38. La Commission exclut également que la jurisprudence plus récente citée par certaines des requérantes - et en particulier les arrêts de la Cour du 24 juin 1986, AKZO Chemie/Commission (53-85, Rec. p. 1965), du 18 octobre 1989, Orkem/Commission (374-87, Rec. p. 3283), et du 28 novembre 1991, BEUC/Commission (C-170-89, Rec. p. I-0000) - soit venue modifier l'appréciation qu'il convient de porter en droit sur les demandes formulées par les requérantes à cet égard. La défenderesse fait notamment valoir qu'on ne saurait mettre sur le même plan, d'une part, une CG et, d'autre part, une décision de transmettre à un tiers plaignant des informations confidentielles - laquelle revêt un caractère final en ce sens que la nature confidentielle d'une information est définitivement perdue dès sa communication à un tiers - ou encore une décision prise en vertu de l'article 11 du règlement n° 17, laquelle, contrairement à une CG, impose une obligation à son destinataire. De l'avis de la Commission, les requérantes ne sauraient non plus invoquer la jurisprudence BEUC, puisque, contrairement aux entreprises destinataires d'une CG en matière de concurrence qui sont recevables à attaquer la décision finale, le tiers plaignant dans les procédures en matière de dumping n'a pas qualité pour introduire un recours en annulation contre la décision finale.
39. La Commission souligne en outre que, pas plus que la CG, les "actes" qui l'entourent ne sont susceptibles d'aucun recours, dans la mesure où ils n'ont aucune conséquence juridique ni ne mettent un terme à une procédure autonome.

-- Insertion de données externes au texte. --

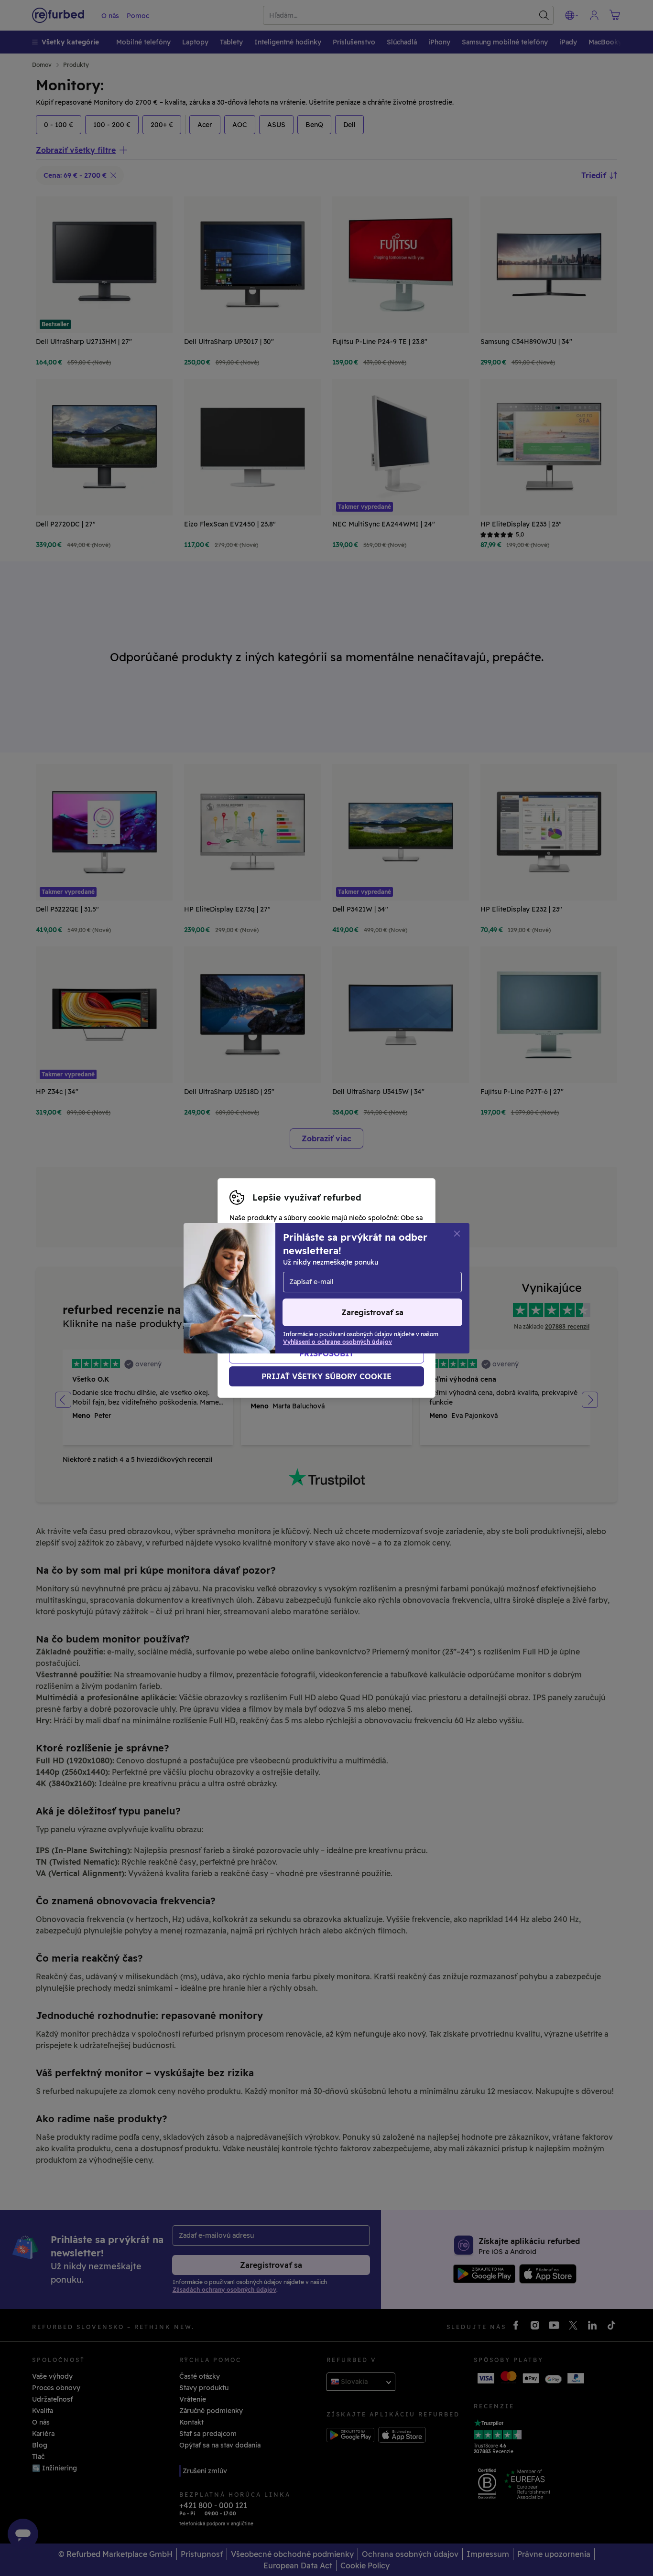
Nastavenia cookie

40. Selon la Commission, puisque les mesures attaquées sont des mesures préparatoires, aucun préjudice irréparable ne peut en résulter, et cela d'autant plus qu'aucune des requérantes n'a avancé des éléments dignes de foi. La Commission conteste, à cet égard, les dires de la requérante Blue Circle, selon laquelle l'urgence découlerait du fait que la Commission devrait prendre une décision finale avant la fin du mandat de ses membres actuels, c'est-à-dire avant le 5 janvier 1993. Tout en contestant cette affirmation, la défenderesse fait remarquer que, même dans l'hypothèse où elle aurait effectivement fait une telle déclaration, cet élément ne saurait être invoqué pour mettre en cause la régularité de la procédure administrative suivie en l'espèce, la Commission étant parfaitement habilitée à déterminer un programme de priorités, sans pour autant que la fixation d'un tel programme soit de nature à préjuger du contenu de l'éventuelle décision finale ou à compromettre le déroulement normal des procédures en cours.
41. S'agissant du fumus boni juris, la Commission s'en remet pour l'essentiel aux observations qu'elle a formulées au sujet de l'irrecevabilité manifeste des recours au principal. Toutefois, et à titre surabondant, se référant à la possibilité que le moyen invoqué par les requérantes dans la procédure au principal, tiré du caractère prétendument insuffisant de l'accès au dossier, se réfère également, pour partie, aux conditions d'accès aux documents pertinents pour les chapitres de la CG qui ont été envoyés à chaque destinataire respectif, la Commission ajoute que les requérantes n'ont avancé aucun indice sérieux à cet égard.
42. A cet égard, la Commission fait remarquer, en premier lieu, que le recours de ENCI et VNC ne met pas en cause les conditions d'accès au dossier. La défenderesse - qui reproche aux requérantes SNFCC et FIC de se livrer à un exercice purement spéculatif, étayé par aucun indice - s'attarde toutefois sur les éléments que CBR et Blue Circle ont qualifié d'indices, mais conteste, sur la base d'une analyse détaillée, qu'ils puissent constituer le fumus boni juris requis pour l'octroi d'une mesure provisoire. La Commission relève, à nouveau, qu'à l'exception des documents qu'elle entend retenir contre une entreprise le respect de la confidentialité que lui impose l'article 20 du règlement n° 17 lui interdit de faciliter l'accès aux documents obtenus en vertu de ses pouvoirs d'investigation, et cela indépendamment des indications données en la matière par les entreprises. La défenderesse souligne, par ailleurs, l'absence de cohérence de certaines des requérantes, qui lui reprochent simultanément de ne pas respecter le caractère confidentiel de certaines informations et de ne pas leur donner un accès général à certaines des pièces obtenues en vertu des pouvoirs conférés par le règlement n° 17.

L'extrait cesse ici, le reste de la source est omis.